[What you are asked to do]: Drop every picture, then transcribe the remaining data exactly.

[Provided information]:
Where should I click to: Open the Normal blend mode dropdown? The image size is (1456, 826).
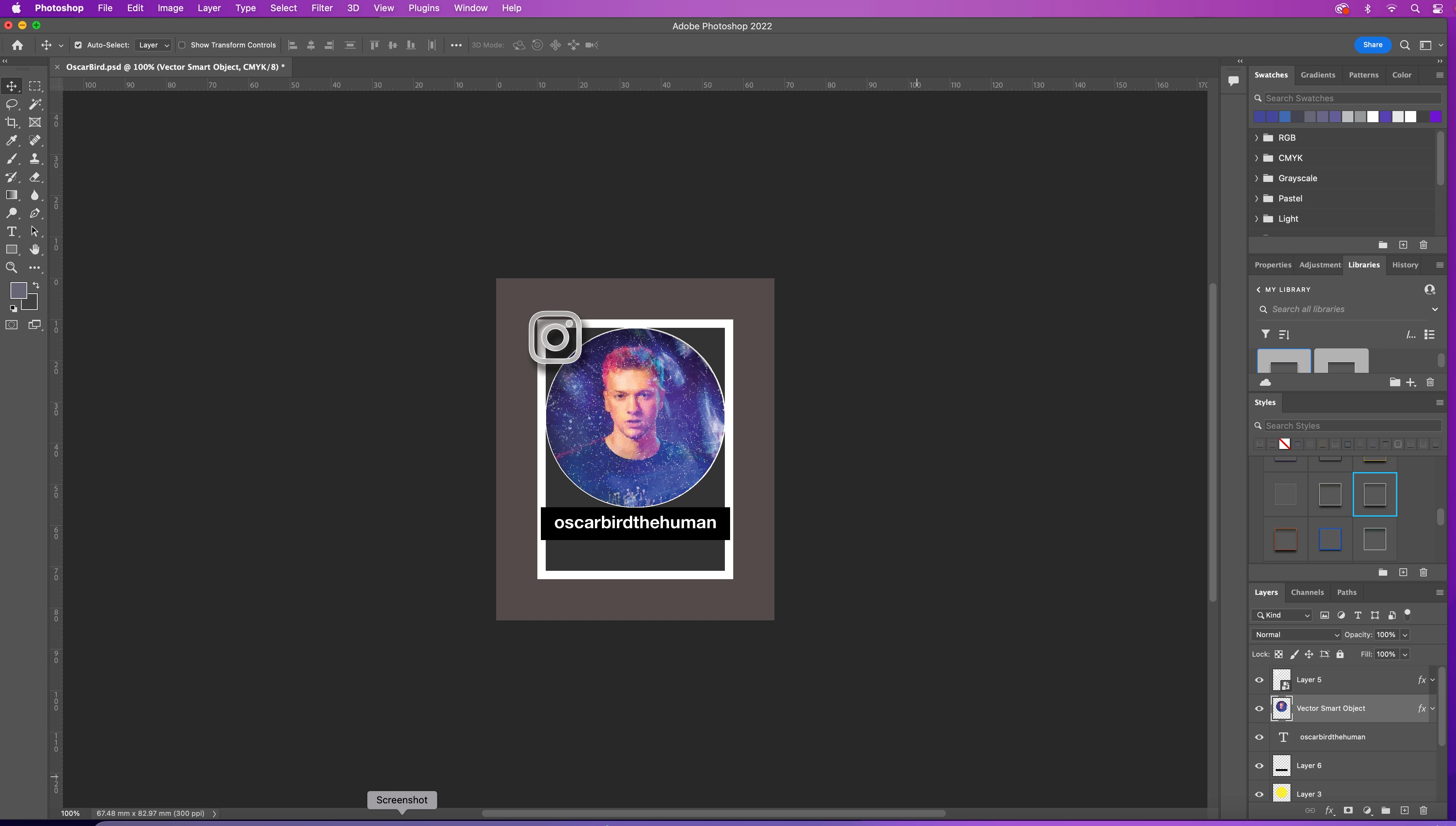point(1296,635)
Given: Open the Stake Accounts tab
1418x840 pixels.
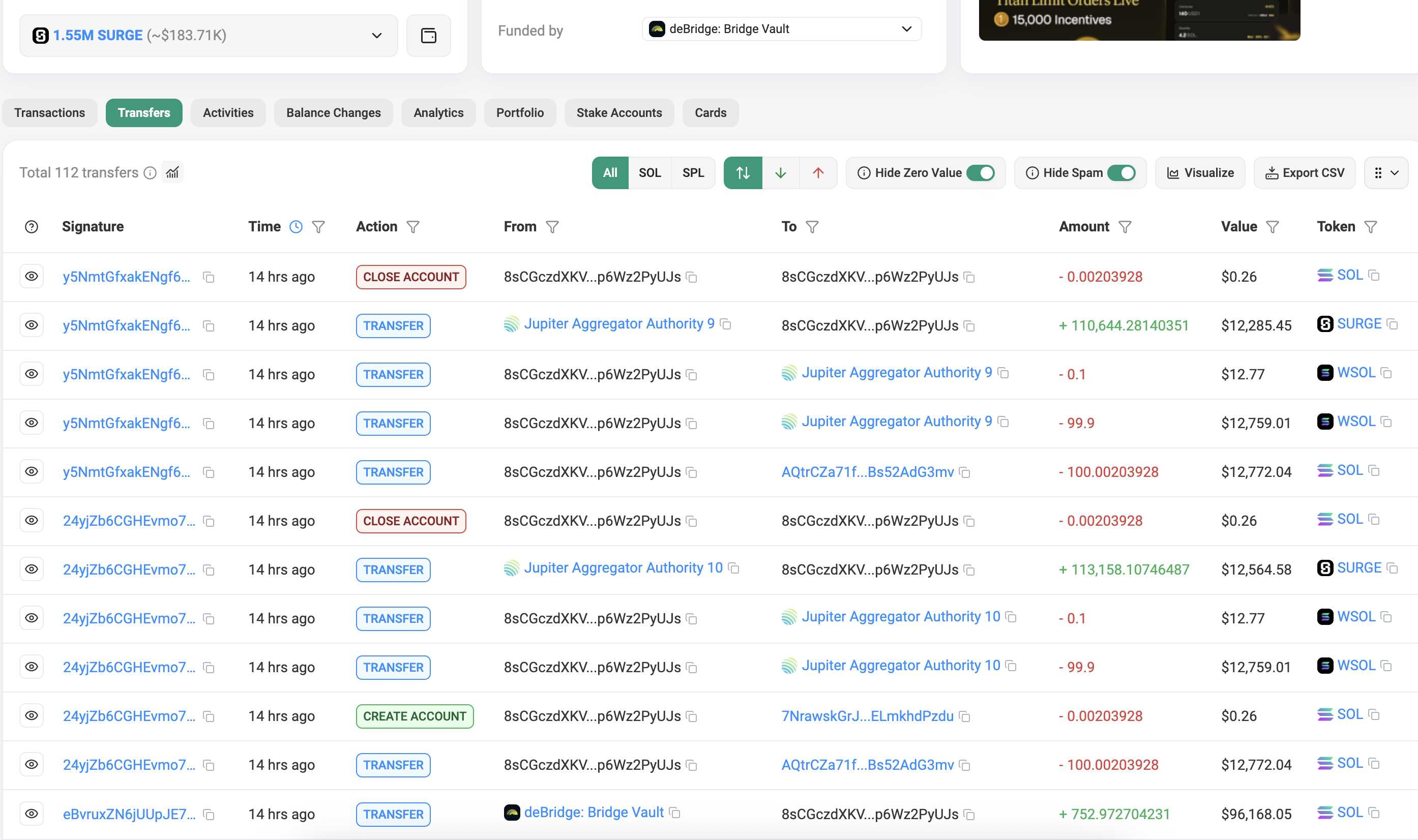Looking at the screenshot, I should pos(618,113).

[Task answer]:
Where should I click to: Open the Normal blend mode dropdown? The image size is (1456, 826).
point(1296,635)
Given: Open the Stake Accounts tab
1418x840 pixels.
Looking at the screenshot, I should pos(618,113).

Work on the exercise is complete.